Top of Source data

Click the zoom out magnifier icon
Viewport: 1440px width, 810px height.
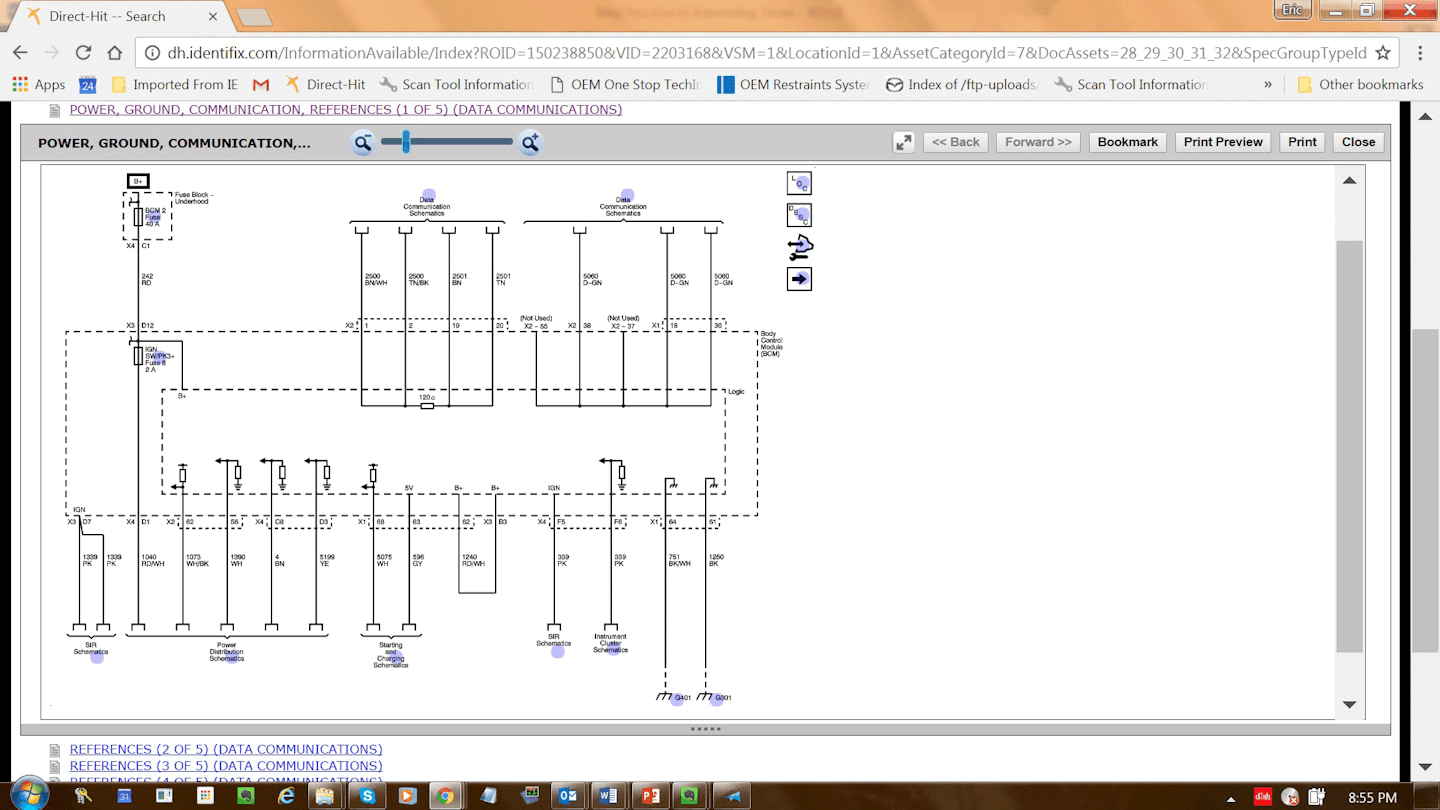pyautogui.click(x=363, y=143)
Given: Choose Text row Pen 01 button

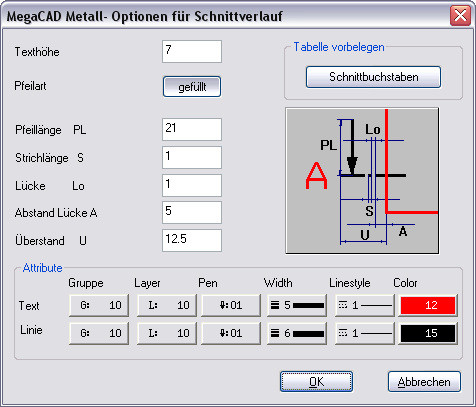Looking at the screenshot, I should pyautogui.click(x=231, y=305).
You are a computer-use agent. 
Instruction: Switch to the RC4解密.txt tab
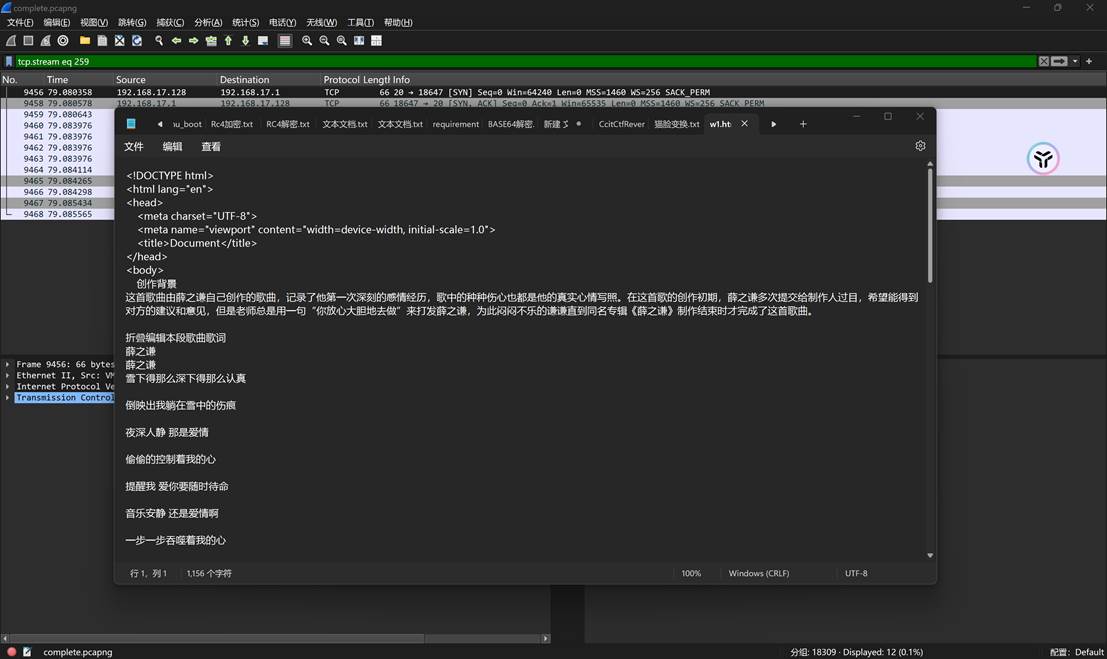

Bottom of Source data

## What the task requires
Your copy should repeat each entry above exactly but contain no pictures.

## Output for this exercise
Click the zoom out magnifier icon
Viewport: 1440px width, 810px height.
pyautogui.click(x=363, y=143)
Given: Choose Text row Pen 01 button

Looking at the screenshot, I should pyautogui.click(x=231, y=305).
You are a computer-use agent. 
Instruction: Switch to the RC4解密.txt tab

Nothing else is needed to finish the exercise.